Article

Decade-Long Screening Efforts Bear Fruit for CRC Screening in New York City

A state-led program, initiated in 2003, has nearly doubled screening colonoscopy rates in New York City and also eliminated racial and ethnic disparities in the process.

A state-led program, initiated in 2003, has nearly doubled screening colonoscopy rates in New York City (NYC)—from 42% in 2003, screening colonoscopies were at 70% in 2014—and eliminated racial and ethnic disparities in the process. An article published in the journal Cancer delineates the conception, implementation, and impact of the program in NYC.

The program, called the Citywide Colon Cancer Control Coalition (C5), was launched via a collaboration between the Department of Health and Mental Hygiene (DOHMH) and the NYC Health and Hospitals Corporation (HHC). Then city commissioner, Thomas Frieden, MD, MPH, who now heads the CDC, made colorectal cancer (CRC) screening a top priority for NYC based on what he deemed a high rate of CRC-related deaths. He was supported in his efforts by then HHC head Benjamin Chu, MD, MPH, who’s now at Kaiser Permanente.
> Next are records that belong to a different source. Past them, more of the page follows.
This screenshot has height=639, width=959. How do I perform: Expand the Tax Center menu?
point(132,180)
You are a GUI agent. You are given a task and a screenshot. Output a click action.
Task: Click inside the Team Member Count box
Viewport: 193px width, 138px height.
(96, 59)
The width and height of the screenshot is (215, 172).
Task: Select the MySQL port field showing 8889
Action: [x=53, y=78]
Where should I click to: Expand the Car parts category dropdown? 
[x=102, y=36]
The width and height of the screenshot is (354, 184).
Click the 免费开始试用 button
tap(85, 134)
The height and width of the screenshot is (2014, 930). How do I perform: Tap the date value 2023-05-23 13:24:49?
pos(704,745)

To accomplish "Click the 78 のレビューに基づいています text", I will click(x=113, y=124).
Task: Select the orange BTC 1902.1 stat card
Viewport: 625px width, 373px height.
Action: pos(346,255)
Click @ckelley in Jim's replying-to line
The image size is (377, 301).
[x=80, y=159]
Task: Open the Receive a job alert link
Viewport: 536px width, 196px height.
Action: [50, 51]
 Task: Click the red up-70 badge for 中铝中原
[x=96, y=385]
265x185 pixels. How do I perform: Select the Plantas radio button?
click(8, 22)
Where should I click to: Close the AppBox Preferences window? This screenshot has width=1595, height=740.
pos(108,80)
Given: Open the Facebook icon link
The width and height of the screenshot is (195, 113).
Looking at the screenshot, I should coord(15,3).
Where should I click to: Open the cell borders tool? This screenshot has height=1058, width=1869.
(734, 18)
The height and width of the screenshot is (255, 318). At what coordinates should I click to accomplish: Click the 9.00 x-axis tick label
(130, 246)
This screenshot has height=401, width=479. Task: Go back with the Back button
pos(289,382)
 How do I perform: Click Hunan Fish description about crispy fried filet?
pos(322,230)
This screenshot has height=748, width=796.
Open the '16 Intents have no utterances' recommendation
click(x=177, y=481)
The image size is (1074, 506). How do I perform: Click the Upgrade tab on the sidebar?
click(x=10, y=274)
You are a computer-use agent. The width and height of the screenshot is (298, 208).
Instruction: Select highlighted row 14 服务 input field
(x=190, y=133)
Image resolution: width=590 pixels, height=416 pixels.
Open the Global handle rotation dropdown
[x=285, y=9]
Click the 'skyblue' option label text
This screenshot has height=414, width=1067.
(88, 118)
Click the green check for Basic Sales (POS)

Following its launch in March 2003, the C5 coalition partnered with NYC DOHMH to increase awareness and screening for CRC and adenomatous polyps among men and women in NYC to reduce incidence and subsequent death from tis preventable disease. The primary goals of the program were:

  • Increase colonoscopy screening rates for all New Yorkers 50 years of age or older and define targeted screening goals.
  • Eliminate racial and ethnic screening disparities.

Several subcommittees were formed under the C5 umbrella, including a Steering Committee, Screening Guidelines Committee, Summit Planning Committee, and so on. Engaging and raising awareness was the primary objective of the program, and required participation by diverse stakeholders for the successful implementation of the program. These included physicians, hospitals and other healthcare organizations, insurers with extensive NYC membership, professional organizations, advocacy groups, health departments, survivor organizations, and patient navigators. Surveys, an annual C5 summit, public education campaigns, professional education, and patient navigator programs were just a few of the tools used by C5 to achieve its objectives.

To eliminate racial and ethnic disparities, an extensive outreach campaign was launched at NYC’s HHC, which caters to about 1.3 million patients annually; the primary demographic is Asian, black, and Hispanic. This included an aggressive media campaign by focus groups, ethnic radio and newspaper campaigns, and provider education. Additionally, freestanding endoscopy centers provided free colonoscopy screening to uninsured patients referred by community health centers.

The authors conclude that the substantial increase in NYC screening colonoscopy rates among average-risk men and women—from 42% in 2003 to 62% in 2012 to 69% in 2013—was a result of the collaboration between NYC HHC and DOHMH, the clear mission goals that were laid out, the citywide coalition and diverse stakeholder engagement, development of associated programs, and real-time monitoring of progress.

Despite the success, there are several challenges that remain, the authors write, including:

  • Sustained primary care provider engagement is lacking.
  • Lack of adequate resources to screen the uninsured.
  • Lack of data on care continuum for those diagnosed with CRC or advanced adenomas.
  • Continuous need to secure new resources.